Este problema del registro fósil llegó a ser tan grave que algunos científicos evolucionistas, como el famoso paleontólogo, Stephen Jay Gould, llegaron a perder la fe en la selección natural darwinista. Las evidente lagunas que mostraban los fósiles y el hecho de que la mayoría de las especies aparecieran ya perfectamente formadas en los estratos, le hicieron dudar de que el gradualismo y la selección natural de Darwin fuera la causa de la evolución. De ahí que Gould propusiera su nueva “teoría de los equilibrios puntuados” en la que supuestamente la evolución no avanzaría gradualmente, como sugirió Darwin, sino mediante saltos mutacionales bruscos seguidos por largos períodos de estasis en los que no habría cambio biológico o evolución. 
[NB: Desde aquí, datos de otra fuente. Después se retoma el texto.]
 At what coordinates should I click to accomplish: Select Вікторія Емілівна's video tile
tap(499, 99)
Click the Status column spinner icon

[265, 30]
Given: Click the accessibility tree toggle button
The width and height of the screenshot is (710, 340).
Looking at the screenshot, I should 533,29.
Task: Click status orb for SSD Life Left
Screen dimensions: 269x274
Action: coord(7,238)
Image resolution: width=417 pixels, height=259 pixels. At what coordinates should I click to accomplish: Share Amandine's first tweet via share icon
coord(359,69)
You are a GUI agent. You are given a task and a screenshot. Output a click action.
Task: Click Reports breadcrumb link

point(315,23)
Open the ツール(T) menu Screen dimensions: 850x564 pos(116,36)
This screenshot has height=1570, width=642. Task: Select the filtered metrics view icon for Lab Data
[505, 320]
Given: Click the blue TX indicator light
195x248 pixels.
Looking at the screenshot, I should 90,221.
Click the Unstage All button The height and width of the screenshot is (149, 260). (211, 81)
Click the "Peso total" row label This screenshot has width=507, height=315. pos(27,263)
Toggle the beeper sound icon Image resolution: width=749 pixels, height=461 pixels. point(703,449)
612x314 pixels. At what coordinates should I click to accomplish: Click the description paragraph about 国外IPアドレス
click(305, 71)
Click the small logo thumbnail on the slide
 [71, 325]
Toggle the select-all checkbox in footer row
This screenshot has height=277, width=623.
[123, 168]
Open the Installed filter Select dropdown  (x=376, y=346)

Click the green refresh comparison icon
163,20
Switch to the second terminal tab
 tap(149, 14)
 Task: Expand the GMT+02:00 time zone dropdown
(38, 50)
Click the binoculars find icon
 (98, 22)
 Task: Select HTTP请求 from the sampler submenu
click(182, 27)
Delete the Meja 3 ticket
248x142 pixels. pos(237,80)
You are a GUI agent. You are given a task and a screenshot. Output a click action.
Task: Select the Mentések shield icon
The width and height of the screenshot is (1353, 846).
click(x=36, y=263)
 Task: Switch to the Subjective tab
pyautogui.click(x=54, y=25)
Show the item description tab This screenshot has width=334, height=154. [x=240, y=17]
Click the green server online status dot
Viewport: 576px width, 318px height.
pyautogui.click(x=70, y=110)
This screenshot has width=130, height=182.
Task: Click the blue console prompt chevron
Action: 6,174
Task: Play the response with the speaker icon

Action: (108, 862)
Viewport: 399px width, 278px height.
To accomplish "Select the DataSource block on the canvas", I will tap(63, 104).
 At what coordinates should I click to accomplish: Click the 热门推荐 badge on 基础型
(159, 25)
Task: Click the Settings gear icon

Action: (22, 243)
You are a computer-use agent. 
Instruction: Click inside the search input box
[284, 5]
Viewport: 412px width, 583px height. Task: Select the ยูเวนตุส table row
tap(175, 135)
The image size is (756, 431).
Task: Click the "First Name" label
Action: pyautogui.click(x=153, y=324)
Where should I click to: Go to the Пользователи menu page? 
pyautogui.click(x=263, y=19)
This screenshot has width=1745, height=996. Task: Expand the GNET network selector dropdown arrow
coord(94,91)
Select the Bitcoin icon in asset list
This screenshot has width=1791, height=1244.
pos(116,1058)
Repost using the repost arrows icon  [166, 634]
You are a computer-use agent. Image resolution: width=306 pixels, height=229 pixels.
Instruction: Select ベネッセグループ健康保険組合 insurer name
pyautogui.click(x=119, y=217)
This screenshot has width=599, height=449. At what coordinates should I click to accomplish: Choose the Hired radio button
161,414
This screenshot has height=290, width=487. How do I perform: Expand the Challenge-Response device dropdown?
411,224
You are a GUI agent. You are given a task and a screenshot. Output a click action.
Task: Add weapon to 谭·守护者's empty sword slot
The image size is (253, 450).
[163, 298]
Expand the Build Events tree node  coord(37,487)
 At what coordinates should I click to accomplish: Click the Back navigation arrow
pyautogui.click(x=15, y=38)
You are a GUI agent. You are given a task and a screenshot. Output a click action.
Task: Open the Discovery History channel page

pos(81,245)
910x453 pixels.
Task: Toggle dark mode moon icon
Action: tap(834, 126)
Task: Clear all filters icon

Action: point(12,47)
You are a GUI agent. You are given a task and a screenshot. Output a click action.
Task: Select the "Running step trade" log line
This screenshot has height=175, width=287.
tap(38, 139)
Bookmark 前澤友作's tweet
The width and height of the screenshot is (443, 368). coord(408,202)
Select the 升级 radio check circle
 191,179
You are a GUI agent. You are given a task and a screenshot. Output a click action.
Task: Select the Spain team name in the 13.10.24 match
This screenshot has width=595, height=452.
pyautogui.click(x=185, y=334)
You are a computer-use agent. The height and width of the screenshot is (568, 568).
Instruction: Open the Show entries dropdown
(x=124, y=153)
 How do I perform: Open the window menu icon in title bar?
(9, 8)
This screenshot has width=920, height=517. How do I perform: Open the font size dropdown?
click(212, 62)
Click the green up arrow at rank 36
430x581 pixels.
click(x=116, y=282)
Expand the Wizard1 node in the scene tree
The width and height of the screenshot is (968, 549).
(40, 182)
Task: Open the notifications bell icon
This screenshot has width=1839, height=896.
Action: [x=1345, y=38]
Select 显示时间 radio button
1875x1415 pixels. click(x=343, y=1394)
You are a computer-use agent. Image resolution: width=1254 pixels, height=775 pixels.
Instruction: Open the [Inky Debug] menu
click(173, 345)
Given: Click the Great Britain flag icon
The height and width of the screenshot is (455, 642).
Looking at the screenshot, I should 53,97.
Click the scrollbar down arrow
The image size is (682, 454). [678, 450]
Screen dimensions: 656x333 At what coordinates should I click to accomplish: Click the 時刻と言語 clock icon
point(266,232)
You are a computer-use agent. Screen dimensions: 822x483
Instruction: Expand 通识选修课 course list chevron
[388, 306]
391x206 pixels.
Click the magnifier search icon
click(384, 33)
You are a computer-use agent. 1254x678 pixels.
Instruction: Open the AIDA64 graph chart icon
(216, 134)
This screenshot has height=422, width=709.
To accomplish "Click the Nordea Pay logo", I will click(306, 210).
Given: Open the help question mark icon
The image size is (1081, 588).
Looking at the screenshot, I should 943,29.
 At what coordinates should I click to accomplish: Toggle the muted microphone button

De manera que quizás la evolución de las especies pudiera parecerse a la vida de un soldado, “largos períodos de aburrimiento seguidos por breves instantes de terror”. Pero, ¿dónde podrían ocurrir tales macromutaciones bruscas? Gould dijo que quizás podrían haberse producido en los embriones, por lo que sería muy difícil detectarlas en los ejemplares fósiles. En otras palabras, la antigua teoría ya abandonada de que “algún día un reptil puso un huevo y lo que salió del huevo fue un pollito” volvía a contemplarse como posibilidad real. Ciertas macromutaciones embrionarias podrían haber contribuido a que nacieran ejemplares significativamente diferentes a sus progenitores. El problema es que no habría manera de verificar semejante hipótesis ya que apenas hay fósiles de embriones tan bien conservados como para estudiar tales divergencias. De ahí que actualmente los autores más eclécticos digan que quizás el cambio evolutivo se haya producido unas veces de forma gradual y otras según el equilibrio puntuado. Aunque, lo cierto es que ni el gradualismo de Darwin ni el equilibrio puntuado de Gould pueden explicar las muchas lagunas que muestra el registro fósil. Esto no lo dicen los creacionistas, ni los partidarios del Diseño inteligente, sino los propios biólogos evolutivos.



 



Notas



[1] Sanford, J. C. 2014, Genetic Entropy, FMS Publications, USA.



[2] Paul D. Sniegowski, Philip J. Gerrish & Richard E. Lenski, 1997, “Evolution of High Mutation Rates in Experimental Populations of E. coli”, Nature, 387 (June 12): 703-704.



[3] Behe, M. J., 2008, The Edge of Evolution, Free Press, New York, p. 141.